Seasoning — the process of reducing moisture content in cut wood — determines how well firewood performs when burned. In Canada, where winters are long and heating demands are real, wood that hasn't dried properly puts more energy into evaporating water than into heating a room.
The standard target for firewood moisture content is below 20%, measured with a moisture meter in the centre of a freshly split piece. Above that threshold, combustion is incomplete, smoke output increases, and creosote accumulates in flues and chimneys — a fire hazard that Natural Resources Canada notes as a common cause of chimney fires in wood-heated homes.
When to Split and Stack
The best time to start seasoning firewood is as early in spring as possible after the snow clears — typically March to May depending on province. Wood split in April gives six months of drying before the heating season begins in October, which is enough for most softwoods and faster-drying hardwoods like aspen and birch.
Splitting accelerates drying significantly. A round log loses moisture primarily through the cut ends; a split log exposes far more surface area to air. For dense species like Manitoba maple or white oak, splitting to pieces no wider than 10–15 cm across the face gives the best results within a single season.
Regional Note
In British Columbia's Interior and across much of the Prairies, the combination of low humidity and strong seasonal winds means hardwoods like birch can reach burnable moisture levels in six to eight months. In the humid Maritime provinces and parts of Ontario, the same species may need twelve months or more in an outdoor stack. Covering the top while keeping sides open is especially important in wetter regions.
Drying Times by Species
The figures below are general ranges observed under typical Canadian outdoor stacking conditions — a covered stack with open sides, elevated off the ground, in a location with some wind exposure. Actual results vary by location, stack density, piece size, and the specific year's weather.
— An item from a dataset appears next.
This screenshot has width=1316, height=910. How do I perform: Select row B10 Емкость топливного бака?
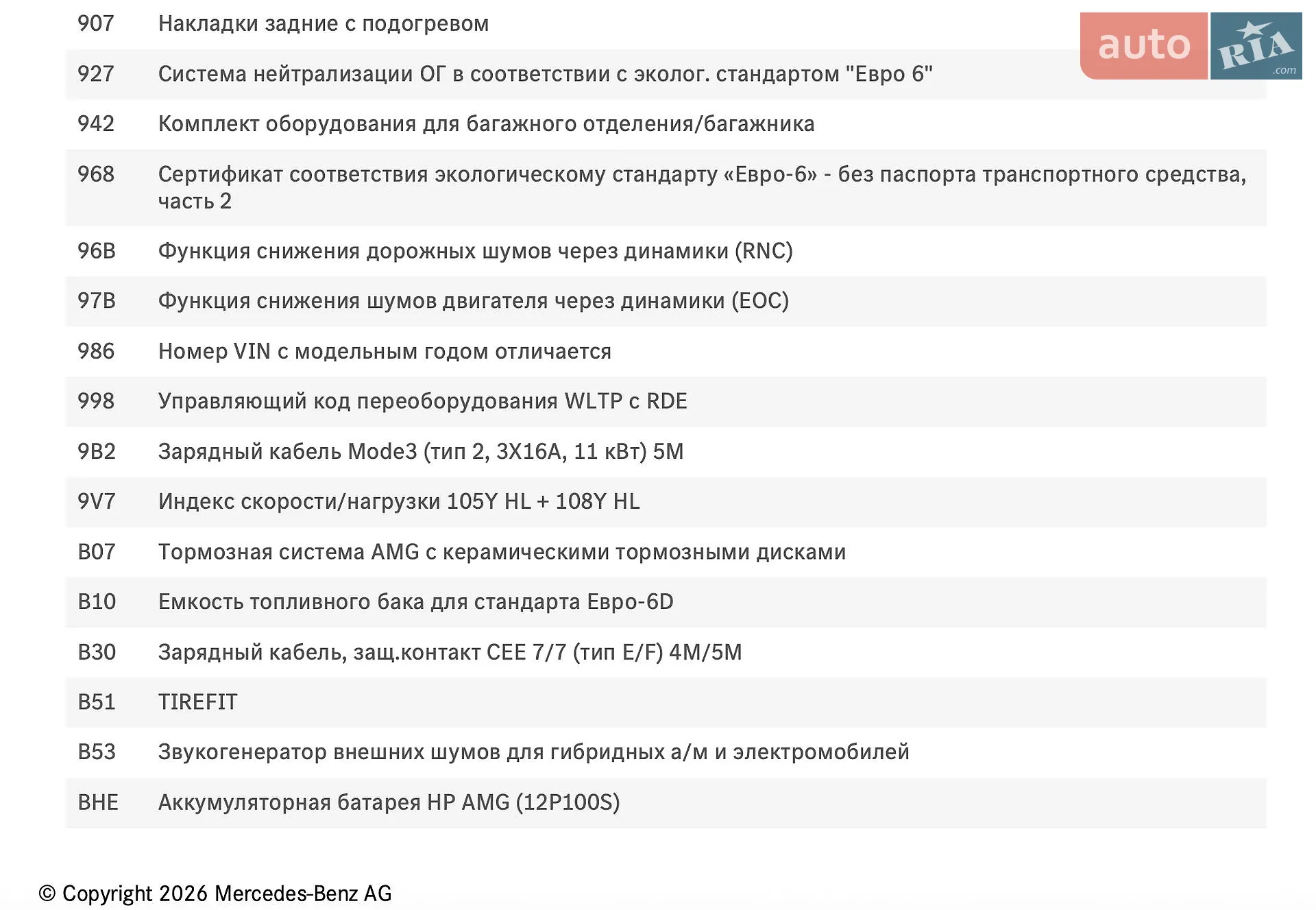click(x=666, y=601)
| Species | Green Moisture (approx.) | Drying Time |
|---|---|---|
| Trembling Aspen | ~95–100% | 6–9 months |
| White Birch | ~60–80% | 6–12 months |
| Green Ash | ~45–55% | 10–14 months |
| Manitoba Maple | ~55–65% | 12–18 months |
| Eastern White Oak | ~80–90% | 18–24 months |
| Jack Pine | ~90–100% | 3–6 months |
| Black Spruce | ~85–95% | 4–7 months |
Stacking for Airflow
Moisture leaves wood through the cut ends and the exposed grain. A stack that allows air to move through it dries faster than a dense pile where pieces are packed tightly. Row stacking — with consistent gaps of 2–3 cm between pieces — is the most reliable method for achieving this.
Orient the stack so its length runs across the prevailing wind direction. In most of southern Canada, prevailing winds come from the west or northwest for much of the year, meaning a stack oriented north-south catches the most airflow through its layers.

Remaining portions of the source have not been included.